* **Exercise brief**: Exact copy required. Repeat the records, but keep the pictures out.

* **Records provided**:
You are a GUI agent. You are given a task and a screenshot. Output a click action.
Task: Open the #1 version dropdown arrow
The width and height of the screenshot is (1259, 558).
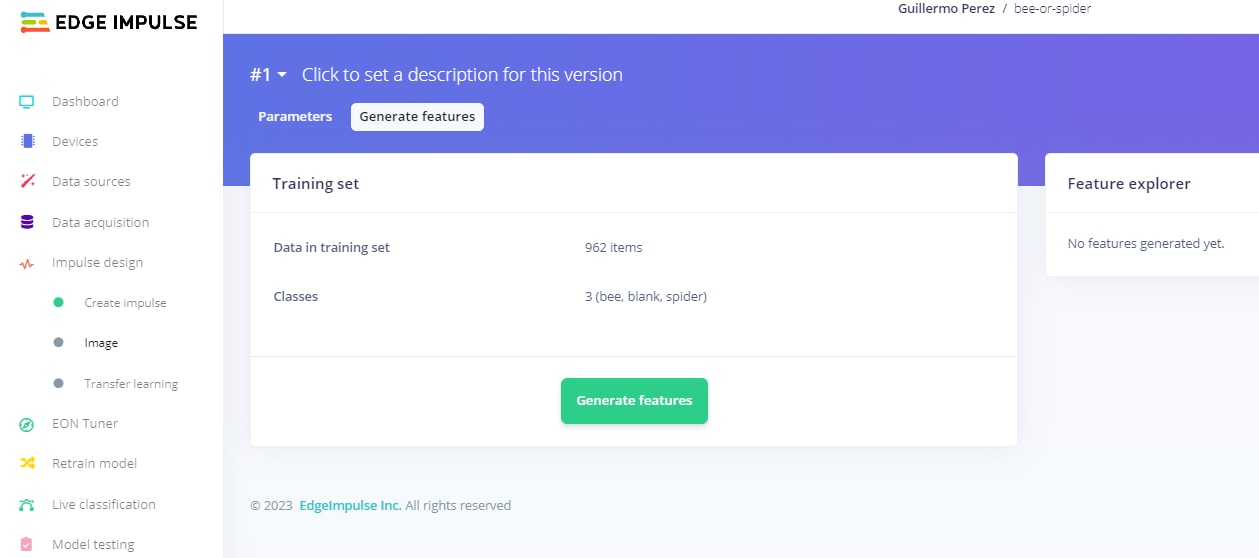tap(282, 75)
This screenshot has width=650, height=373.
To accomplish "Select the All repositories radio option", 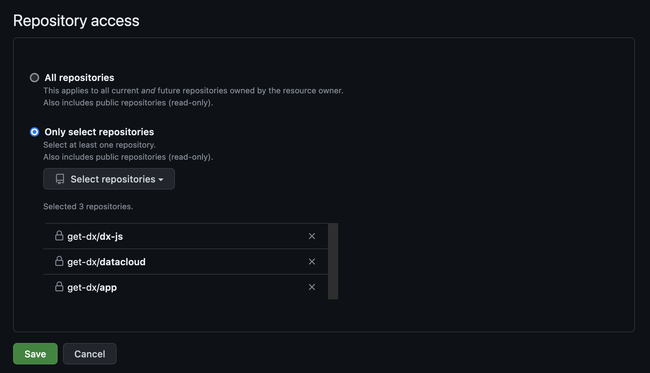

* **Solution to this task**:
You are a GUI agent. You are given a task and a screenshot. Output a click action.
Task: Open the #1 version dropdown arrow
The width and height of the screenshot is (1259, 558).
tap(282, 75)
This screenshot has width=650, height=373.
To accomplish "Select the All repositories radio option", 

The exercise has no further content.